Por eso, os invito a repetir el salmo con Jesús, dirigiéndonos al Padre para la salvación de las almas: aquí estoy, no quieres sacrificios ni ofrendas, para hacer tu voluntad, he proclamado tu salvación, alégrense y gocen contigo todos los que te buscan… Repitiendo y saboreando cada palabra. Nos ayudará mirar cada poco a María, Ella que supo unirse perfectamente a la obra de su hijo y que nos acompaña para ayudarnos en el seguimiento. Verla como diría Ella esas palabras, cómo las encarnaría en su vida: en las pequeñas labores de la casa, en las incomprensiones del plan de Dios, enseñando a Jesús la fe judía…
También nos puede ayudar imaginarnos la escena del Evangelio: la gente amontonándose alrededor de Jesús tras haber conocido las curaciones del paralítico, de los endemoniados, de todos los que se le acercaban.
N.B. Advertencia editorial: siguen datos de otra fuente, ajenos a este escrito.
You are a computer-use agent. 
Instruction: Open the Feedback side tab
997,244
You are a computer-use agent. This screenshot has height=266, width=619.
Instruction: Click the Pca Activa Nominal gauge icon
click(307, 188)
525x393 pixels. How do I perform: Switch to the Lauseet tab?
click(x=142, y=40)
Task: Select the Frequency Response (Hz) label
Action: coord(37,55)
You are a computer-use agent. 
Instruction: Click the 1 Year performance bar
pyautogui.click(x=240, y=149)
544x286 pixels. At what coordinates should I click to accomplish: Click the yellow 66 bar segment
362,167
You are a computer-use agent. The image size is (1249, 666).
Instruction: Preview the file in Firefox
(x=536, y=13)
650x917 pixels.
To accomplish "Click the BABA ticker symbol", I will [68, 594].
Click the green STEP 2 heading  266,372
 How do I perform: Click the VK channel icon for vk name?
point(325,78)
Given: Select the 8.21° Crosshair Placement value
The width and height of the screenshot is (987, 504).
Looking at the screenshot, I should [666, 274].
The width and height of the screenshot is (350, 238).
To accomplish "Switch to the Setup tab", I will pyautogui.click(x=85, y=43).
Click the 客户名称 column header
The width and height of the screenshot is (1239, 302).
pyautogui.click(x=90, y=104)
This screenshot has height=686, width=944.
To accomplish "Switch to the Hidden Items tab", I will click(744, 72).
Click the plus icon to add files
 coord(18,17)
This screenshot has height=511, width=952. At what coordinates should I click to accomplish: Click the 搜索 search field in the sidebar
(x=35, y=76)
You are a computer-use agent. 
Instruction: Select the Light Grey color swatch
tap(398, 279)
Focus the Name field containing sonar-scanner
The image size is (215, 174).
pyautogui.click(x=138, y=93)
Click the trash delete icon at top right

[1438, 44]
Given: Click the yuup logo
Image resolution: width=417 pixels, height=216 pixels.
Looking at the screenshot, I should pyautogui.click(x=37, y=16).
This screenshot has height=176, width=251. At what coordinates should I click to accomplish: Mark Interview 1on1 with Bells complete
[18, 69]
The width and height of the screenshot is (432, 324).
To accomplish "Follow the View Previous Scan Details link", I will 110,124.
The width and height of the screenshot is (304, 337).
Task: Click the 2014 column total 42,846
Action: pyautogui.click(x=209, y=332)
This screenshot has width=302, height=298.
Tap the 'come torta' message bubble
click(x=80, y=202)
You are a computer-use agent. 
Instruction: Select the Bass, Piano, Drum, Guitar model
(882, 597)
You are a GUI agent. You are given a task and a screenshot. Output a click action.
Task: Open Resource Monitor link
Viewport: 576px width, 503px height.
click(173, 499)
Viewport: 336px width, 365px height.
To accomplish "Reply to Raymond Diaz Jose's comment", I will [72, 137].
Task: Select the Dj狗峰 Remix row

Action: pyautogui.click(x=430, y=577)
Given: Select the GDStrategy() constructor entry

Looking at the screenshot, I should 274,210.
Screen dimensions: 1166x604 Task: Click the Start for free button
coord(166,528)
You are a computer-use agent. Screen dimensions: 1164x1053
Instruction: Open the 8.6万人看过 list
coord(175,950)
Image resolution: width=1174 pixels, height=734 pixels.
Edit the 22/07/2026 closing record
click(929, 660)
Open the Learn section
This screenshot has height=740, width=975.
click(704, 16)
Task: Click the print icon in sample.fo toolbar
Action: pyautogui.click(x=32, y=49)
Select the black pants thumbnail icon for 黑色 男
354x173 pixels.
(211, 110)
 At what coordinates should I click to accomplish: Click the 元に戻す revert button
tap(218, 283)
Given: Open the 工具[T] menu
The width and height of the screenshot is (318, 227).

Escuchar sus chismes, y acoger en nuestro corazón sus lamentaciones, ver en ellos a los hombres de nuestro tiempo con sus nuevas dolencias: increencia, nula vivencia de la castidad, despilfarro, anorexia, alcoholismo, etc. Contemplar a personas desesperadas e impulsadas por una esperanza lanzándose sobre Jesús para obtener la curación. Y terminar dirigiendo la mirada a los ojos de Jesús adivinando sus pensamientos y sentimientos para decirle: “Yo también estoy aquí, ¿qué puedo hacer por el Padre?”